As a forthcoming focus on Zimbabwe's conservation track-record, the next CITES Conference of Parties (CoP15) will be held in March 2010 in Qatar. During this conference, Zimbabwe's record in rhino conservation since the last CITES conference will come under specific review as a consequence of CITES Decision 14.90 which requires the CITES Secretariat to examine implementation of Resolution Conf. 9.14 (Rev. CoP14) where illegal poaching of rhinos appears to have increased and to pose a significant threat to populations, particularly in the Democratic Republic of the Congo, Nepal and Zimbabwe; and to report to CITES Standing Committee SC57, SC58 and CITES Conference CoP15.

Zimbabwe was subject to an adverse report at the last CITES Standing Committee meeting, mainly because of the very limited number of prosecutions that have been achieved for rhino poachers, which indicates weak law enforcement. This is not a situation that can be solved by simple military means. It requires basic law-enforcement through determined investigations and well prepared prosecutions, with particular attention paid to neutralizing the middlemen and traders and not simply the poachers. Therefore, it is the lack of attention to the higher levels of the poaching syndicates that is causing international concern and which is resulting in speculative media reports that senior politicians are linked to Chinese and other Asian outlets for rhino horn.

This speculation is enhanced by lax controls on the trading of worked ivory in Zimbabwe. Tusks from Zimbabwe have been confiscated in China with no more than marker pen scrawls on them, but have been described as "worked ivory".
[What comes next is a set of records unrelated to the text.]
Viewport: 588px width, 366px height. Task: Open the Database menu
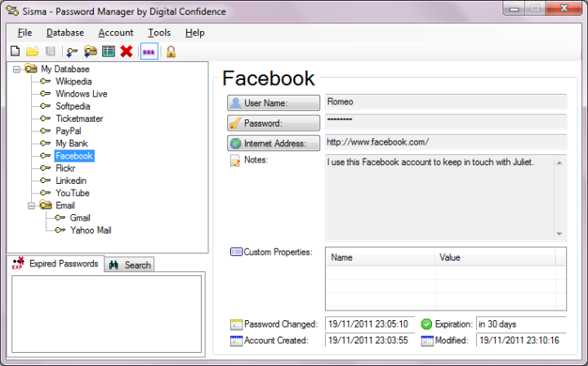pyautogui.click(x=65, y=33)
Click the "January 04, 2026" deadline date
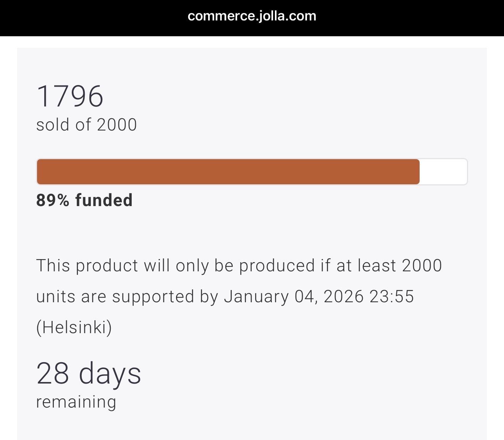Image resolution: width=504 pixels, height=440 pixels. click(293, 297)
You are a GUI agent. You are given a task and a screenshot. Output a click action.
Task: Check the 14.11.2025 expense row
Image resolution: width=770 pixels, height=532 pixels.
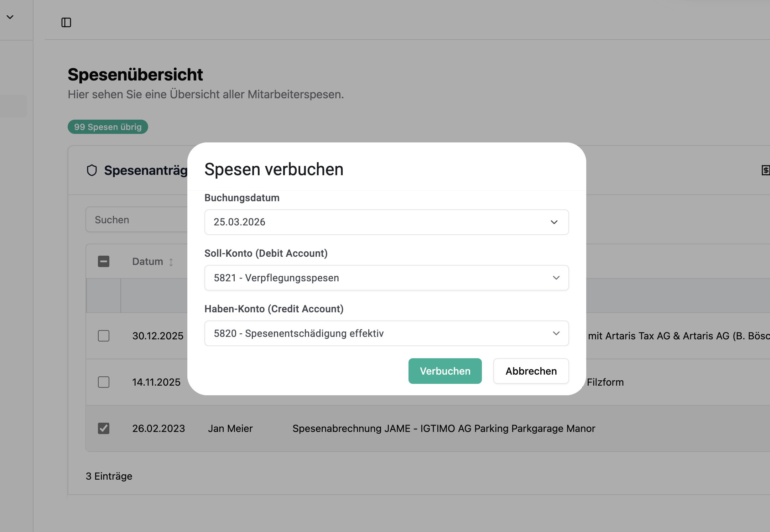point(104,382)
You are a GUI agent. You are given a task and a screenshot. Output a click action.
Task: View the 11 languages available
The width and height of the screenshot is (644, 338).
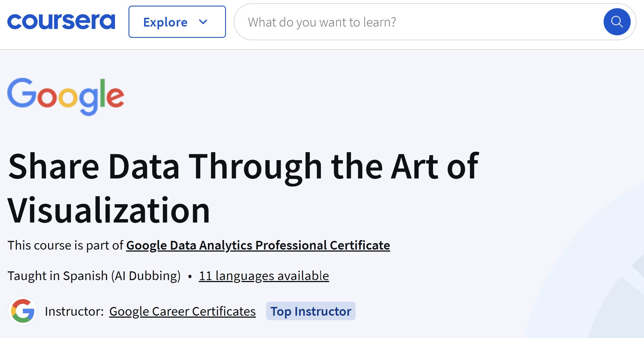(264, 276)
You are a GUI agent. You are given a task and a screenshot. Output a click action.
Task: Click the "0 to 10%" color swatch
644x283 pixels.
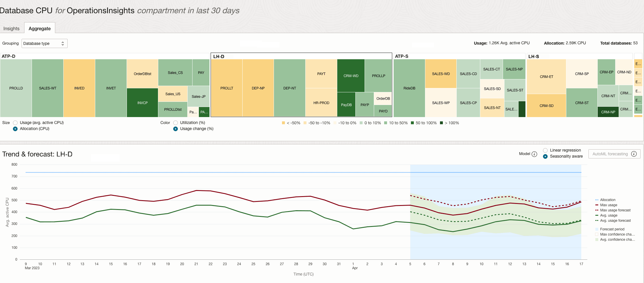point(361,123)
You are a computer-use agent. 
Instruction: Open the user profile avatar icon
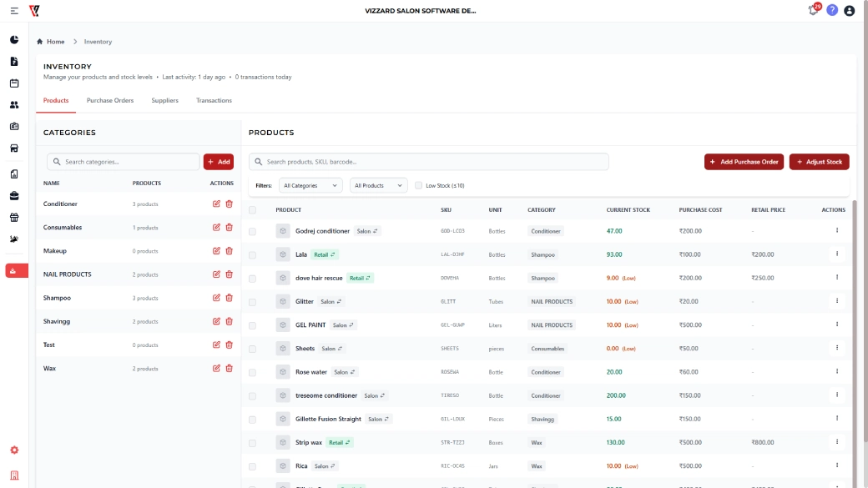click(850, 11)
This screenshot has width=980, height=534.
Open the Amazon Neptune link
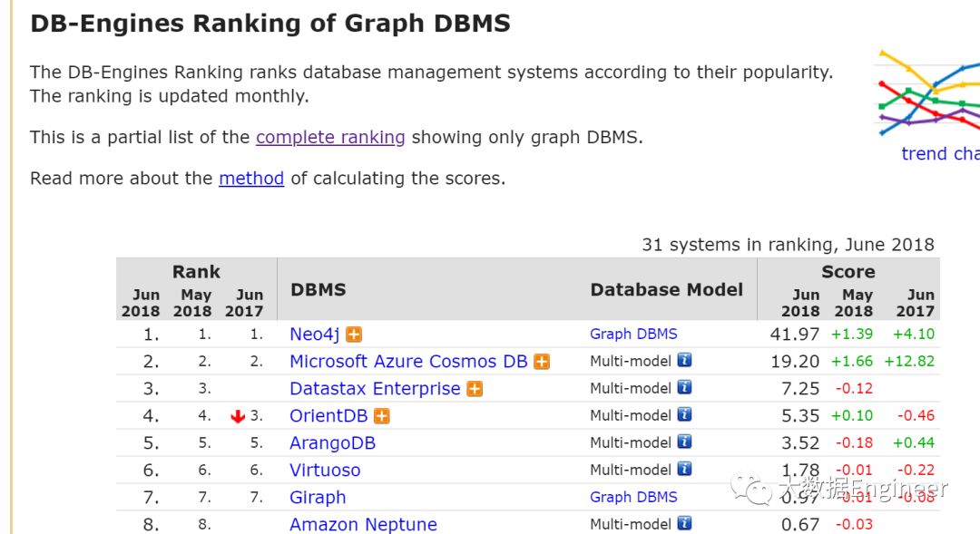[363, 525]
Other Southern African countries are not trading in worked ivory except for a limited trade in traditional ivory artifacts that is permitted in Namibia. Registered Zimbabwean ivory dealers who have been found guilty of abusing their privileges in one way or another have not been heavily penalized (several such cases are likely to be referred to by the CITES Secretariat). Ongoing international criticism before and during the next CITES conference may initiate action by the CITES Secretariat to remove CITES approval for Zimbabwe's internal trade in worked ivory, on the basis that this trade is insufficiently regulated and controlled.

All rhino horn trade is totally illegal, in both domestic and international markets, so the next CITES conference is unlikely to identify specific new measures by which the CITES process can reduce illegal horn trading in Zimbabwe. However, if an adverse report is tabled at the CITES conference in terms on the rhino-related Decision 14.90, coupled with an adverse report on elephant poaching and weak internal regulation of ivory trade, this will have very adverse impacts on Zimbabwe's international conservation image.

If they feel that Zimbabwe is no longer demonstrating sustainable management of its key wildlife resources, some influential CITES members may then modify their own policies relating to importation of wildlife products (including safari trophies) from Zimbabwe. This foreseeable economic impact, along with the tarnished image that Zimbabwe will gain in the ecotourism business, has definite potential of significantly undermining wildlife-based land-uses in Zimbabwe to the detriment of the Parks Estate, the community-based wildlife projects, and commercial wildlife operations.

Thus the lack of control over poaching of elephants and rhinos is of direct and major economic significance to Zimbabwe's economic recovery.